As you know, I’m self-publishing my upcoming book, Note to Self: Stream of Consciousness. Make no mistake, it’s a lot of work. Painstaking, detailed work. Did I ever tell you I’m not so much a left brain kind of guy? I’m better at creativity than I am at the details.
And so it was that I missed a little detail when uploading my book to Amazon Kindle. One of the questions asked is if I want DRM rights attached to my book. I accidentally clicked yes instead of no. Digital Rights Management (DRM), give me the author, more control of my book. A bigger copyright punch if you will. This is both a pro and a con.
On one hand, I prevent someone from buying my eBook and just giving a copy to someone else. Kind of like preventing someone from making digital copies on a copy machine. As you can imagine this can cause consternation, were this to happen. Someone buys a single copy of my book and then gives a copy to all of their friends. Boo hiss!

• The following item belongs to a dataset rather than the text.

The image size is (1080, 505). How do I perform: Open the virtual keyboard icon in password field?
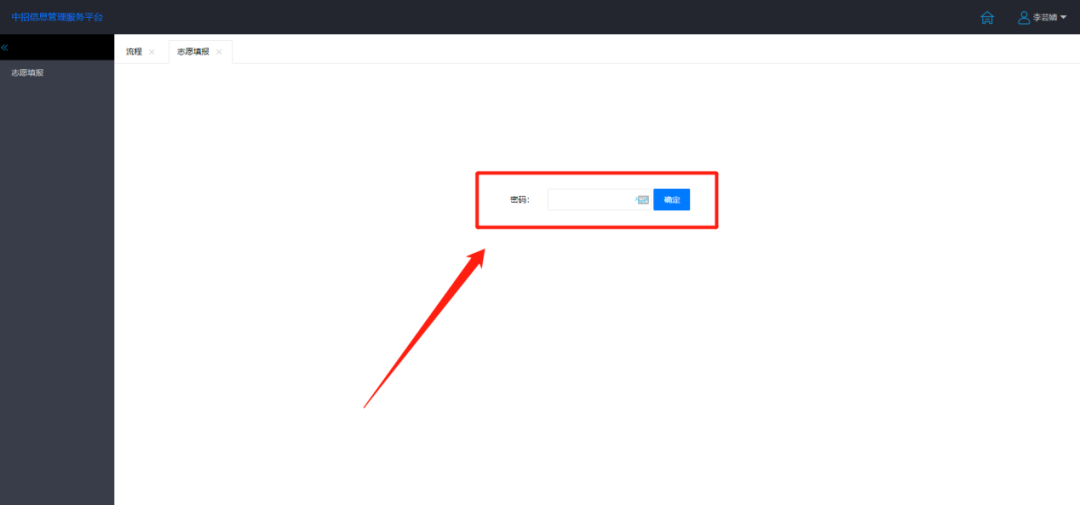pos(642,200)
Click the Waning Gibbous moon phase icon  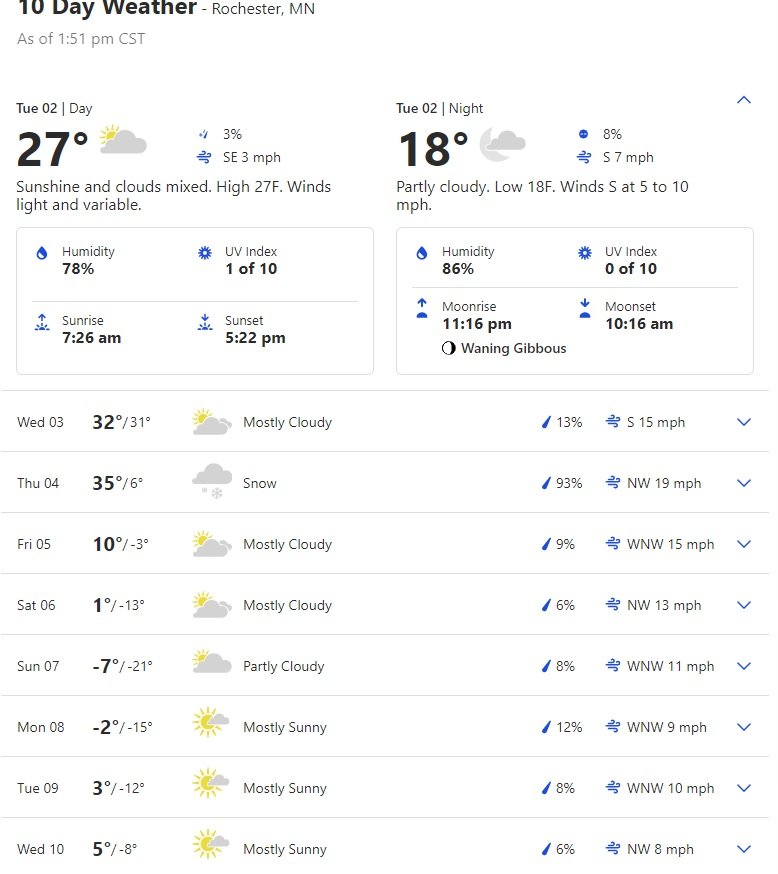pos(449,349)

But the drawback is that I’m making it harder for my customers as they are under such tight restrictions, and I don’t know if I want that. I’m not a big name author. I don’t want to make it hard for my customers. I also don’t worry much if someone shares my book with another. After all, if I buy a paperback book at Barnes & Noble and I read it and then I give it to my friend to read there is no illegal activity occurring. No harm no foul.
I meant to click no for DRM. And upon further review I discovered that Amazon says I am stuck with what I clicked for good. I can’t undo it. Boo hiss!
I tried to simply unpublish it. No good. I contacted them and asked if I could just delete the book from their system outright, start from scratch, and upload the book again. They said no. The kind Amazon customer service rep explained that once it’s in their system and assigned an ID number it’s in their system for good. No going back. What to do? And then, in a streak of thought, an idea hit me!
In our byte based world Amazon doesn’t distinguish between how many times I upload a new book. As long as it has its own unique Amazon ID number they don’t care. Left brain if I ever saw it. But a loophole for me!
So, I began the process of uploading a brand new book, this book, and when I got to that darn little DRM question I clicked NO damn it. Amazon assigned a new unique Amazon ID number to my book and whala! Problem solved. Not to worry though, I unpublished the first upload so customers would see only one copy of my book for sale, not two.
I gave my self a pat on the back for this simple, winning solution. Had I outsmarted Amazon? I don’t think so. They designed the system. They built it. Get that Amazon ID and your golden. Each “new” book is treated like it’s different from all the others, no matter the number of uploads. Get that Unique Amazon ID. Golden. That’s all it took. Brilliant, don’t you think?